Centers for Disease Control and Prevention also stated that after age >55 years old, the chance of experiencing stroke will double every ten years [5]. One of the clinical conditions that is at risk of increasing the incidence of stroke in the elderly is hypertension. Hypertension usually has a strong relation with structural and mechanical changes in the walls of blood vessels. Structural and mechanical changes in blood vessels due to the aging process, especially arterial blood vessels, cause a decreased elasticity of blood vessels. This condition can increase systolic and diastolic blood pressure. Because of this mechanism, the elasticity of blood vessels is used as a predictor of cardiovascular disease and stroke [6,7].
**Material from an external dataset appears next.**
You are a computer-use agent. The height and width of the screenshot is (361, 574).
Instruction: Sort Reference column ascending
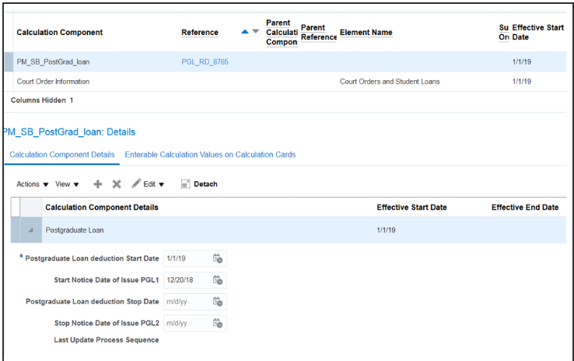pos(245,32)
Traveling by air transportation, such as airplanes and helicopters, also can increase the risk of stroke [8-10]. Mendes et al. [11] (2023) reported a 60-year-old man who experienced recurrent stroke when traveling by commercial flight. It was known after that the passenger didn’t have a fit-to-fly certificate due to a new onset of transient ischemic attack (TIA), seven hours before the flight. A new onset of TIA attack showed a worsening of neurological deficit. This condition led to an emergency landing at the nearest airport. The recurrence of stroke in this case can be caused by various factors related to environmental changes during in-flight. Additionally, in this case, the passengers also broke the recommendation from the International Air Transport Association (IATA). Based on IATA, TIA patients should only fly within two days after the onset of TIA, with an assessment from a doctor [12]. IATA also recommended that someone who has experienced a stroke is deemed fit to fly, and should be accompanied by a nurse if there is an improvement in symptoms within 5–14 days after the stroke diagnosis is established. Accompaniment by a nurse may not be necessary if the recovery process doesn’t result in complications. It is emphasized that stroke patients flying within two weeks after a stroke attack must use oxygen supplementary during the trip [12]. The risk of recurrence of stroke within 30 days after the first ischemic stroke attack is 3% to 10% [13].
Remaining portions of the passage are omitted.